This application runs the object detection algorithm YOLO on Intel Neural Compute Sticks and uses a browser based UI to display the predictions. The architecture of the system is as below.
The client is a React app. The UI allows three types of inputs - image, video and webcam stream. If the input is an image, it is converted to a base64 encoded string and sent to server. The server decodes the image and runs the detection algorithm on it. Server then sends back the prediction results - class, score and bounding box locations - which are then displayed on the UI. For video or video stream captured through UI, the workflow is same, except that in this case, each frame of the video is encoded as base64 string and sent to server.

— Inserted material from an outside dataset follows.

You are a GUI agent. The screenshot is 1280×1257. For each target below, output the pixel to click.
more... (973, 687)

To run the client, follow the below steps
cd app/
npm install
npm start
The client runs on port 3000.
The server is a simple Flask server.
To run the server:
- pip install Flask (prefered in virtualenv) https://flask.palletsprojects.com/en/1.1.x/installation/
- setup OpenVINO env as instructed by Intel
- run
python3 server_paralel.py
- plugin the device when you see the instruction, one by one
The server supports two APIs
-
POST /detect_objects
This API is used to send the image data to the server.
URL:
http://{device ip}:5000/detect_objects
request body:
{ "image": "Base 64 encoded image, as a string", "mode": "“parallel” or “ensemble”", "models": "one or more model names, as an array" }
The server accepts the request data and immediately responds with 200 response code. The data is processed asynchronously and the prediction results are stored in the server until requested by the client.
-
GET /detect_objects_response
This API is used to retrieve the prediction results from the server. The client repeatedly polls the server with this API until a response is given.
URL:
http://{device ip}:5000/detect_objects_response?models=<model names>
Response:
with 'mode' == 'parallel'
{ "model1": [ { "bbox": [ 1, 0, 200, 200 ], "class": "person", "score": 0.838 } ], "model2": [ { "bbox": [ 1, 0, 200, 200 ], "class": "person", "score": 0.838 } ], "model3": [ { "bbox": [ 1, 0, 200, 200 ], "class": "person", "score": 0.838 } ] }
with 'mode' == 'ensemble'
{ "all": [ { "bbox": [ 1, 0, 200, 200 ], "class": "person", "score": 0.838 } ] }